November 8, 2023: Lisa Davidson

The phonetic details of word-level prosodic structure: evidence from Hawaiian

Previous research has shown that the segmental and phonetic realization of consonants can be sensitive to word-internal prosodic and metrical boundaries (e.g., Vaysman 2009, Bennett 2018, Shaw 2007). At the same time, other work has shown that prosodic prominence, such as stressed or accented syllables, has a separate effect on phonetic implementation (e.g. Cho and Keating 2009, Garellek 2014, Katsika and Tsai 2021). This talk focuses on the word-level factors affecting glottal and oral stops in Hawaiian. We first investigate whether word-internal prosodic or metrical factors, or prosodic prominence such as stressed syllables account for the realization of glottal stop, and then we extend the same analysis to the realization of voice onset time (VOT) in oral stops. Data comes from the 1970s-80s radio program Ka Leo Hawaiʻi. Using a variant of Parker Jones’ (2010) computational prosodic grammar, stops were automatically coded for (lexical) word position, syllable stress, syllable weight, and Prosodic Word position. Results show that word-internal metrical structures do condition phonetic realization, but prosodic prominence does not for either kind of stop. Rather, what is often taken to be the “stronger” articulations (i.e. full closure in glottal stops and longer VOT in oral stops) are instead associated with word-internal boundaries or other prosodically weak positions, which may reflect the recruitment of phonetic correlates to disambiguate or enhance potentially less perceptible elements in Hawaiian. (Work in collaboration with ‘Ōiwi Parker Jones)

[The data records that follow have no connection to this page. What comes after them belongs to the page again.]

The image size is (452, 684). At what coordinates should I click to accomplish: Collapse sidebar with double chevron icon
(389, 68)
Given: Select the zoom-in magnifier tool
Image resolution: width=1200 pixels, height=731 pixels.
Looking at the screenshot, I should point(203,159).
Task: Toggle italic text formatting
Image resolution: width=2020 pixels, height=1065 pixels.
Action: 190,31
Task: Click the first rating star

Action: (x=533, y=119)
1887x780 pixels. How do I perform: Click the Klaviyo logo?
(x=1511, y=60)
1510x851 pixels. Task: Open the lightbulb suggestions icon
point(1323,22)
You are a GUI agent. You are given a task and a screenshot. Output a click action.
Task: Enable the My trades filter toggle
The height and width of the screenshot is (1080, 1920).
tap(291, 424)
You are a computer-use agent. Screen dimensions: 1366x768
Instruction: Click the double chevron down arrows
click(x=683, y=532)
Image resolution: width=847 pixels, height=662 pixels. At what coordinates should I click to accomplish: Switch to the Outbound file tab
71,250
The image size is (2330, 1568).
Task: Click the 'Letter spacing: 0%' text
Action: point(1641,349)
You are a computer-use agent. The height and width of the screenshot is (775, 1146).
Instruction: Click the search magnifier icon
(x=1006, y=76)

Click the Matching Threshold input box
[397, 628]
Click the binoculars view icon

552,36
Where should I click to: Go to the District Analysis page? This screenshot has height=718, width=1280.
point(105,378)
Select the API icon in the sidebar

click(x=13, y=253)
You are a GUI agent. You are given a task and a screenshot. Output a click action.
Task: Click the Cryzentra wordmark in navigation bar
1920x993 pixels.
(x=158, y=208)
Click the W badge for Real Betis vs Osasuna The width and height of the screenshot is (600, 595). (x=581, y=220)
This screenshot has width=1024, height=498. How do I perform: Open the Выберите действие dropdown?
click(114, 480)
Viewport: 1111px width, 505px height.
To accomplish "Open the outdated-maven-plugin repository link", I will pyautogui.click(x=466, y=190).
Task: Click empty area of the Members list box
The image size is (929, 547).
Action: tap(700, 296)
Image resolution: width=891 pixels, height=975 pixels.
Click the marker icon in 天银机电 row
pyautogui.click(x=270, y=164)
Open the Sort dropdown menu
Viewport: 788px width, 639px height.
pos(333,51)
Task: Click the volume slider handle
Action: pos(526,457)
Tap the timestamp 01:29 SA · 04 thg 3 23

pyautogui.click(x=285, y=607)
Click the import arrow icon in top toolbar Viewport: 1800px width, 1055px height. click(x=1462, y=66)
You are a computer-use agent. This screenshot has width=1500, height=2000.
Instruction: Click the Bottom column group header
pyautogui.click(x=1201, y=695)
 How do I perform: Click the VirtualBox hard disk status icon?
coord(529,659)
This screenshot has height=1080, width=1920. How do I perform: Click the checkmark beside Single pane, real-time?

October 4, 2023: Midam Kim

Trusting Unreliable Genius

Broad availability of Large Language Models is revolutionizing how conversational AI systems can interact with humans, yet the factors that influence user trust in conversational systems, especially systems prone to errors or ‘hallucinations’, remain complex and understudied. In this talk titled “Trusting Unreliable Genius”, we delve into the nuances of trust in AI, focusing on trustability factors like competency, benevolence, and reliability. We begin by examining human conversation dynamics, including the role of interactive alignment and Gricean Maxims. These principles are then juxtaposed with Conversational AI interactions with several state-of-the-art LLM chabots, offering insights into how trust is cultivated or eroded in this context. We also shed light on the necessity for transparency in AI development and deployment, the need for continuous improvement in reliability and predictability, and the significance of aligning AI with user values and ethical considerations. Building trust in AI is a multifaceted process involving a blend of technology, sociology, and ethics. We invite you to join us as we unravel the complexities of trust in Conversational AI and explore strategies to enhance it.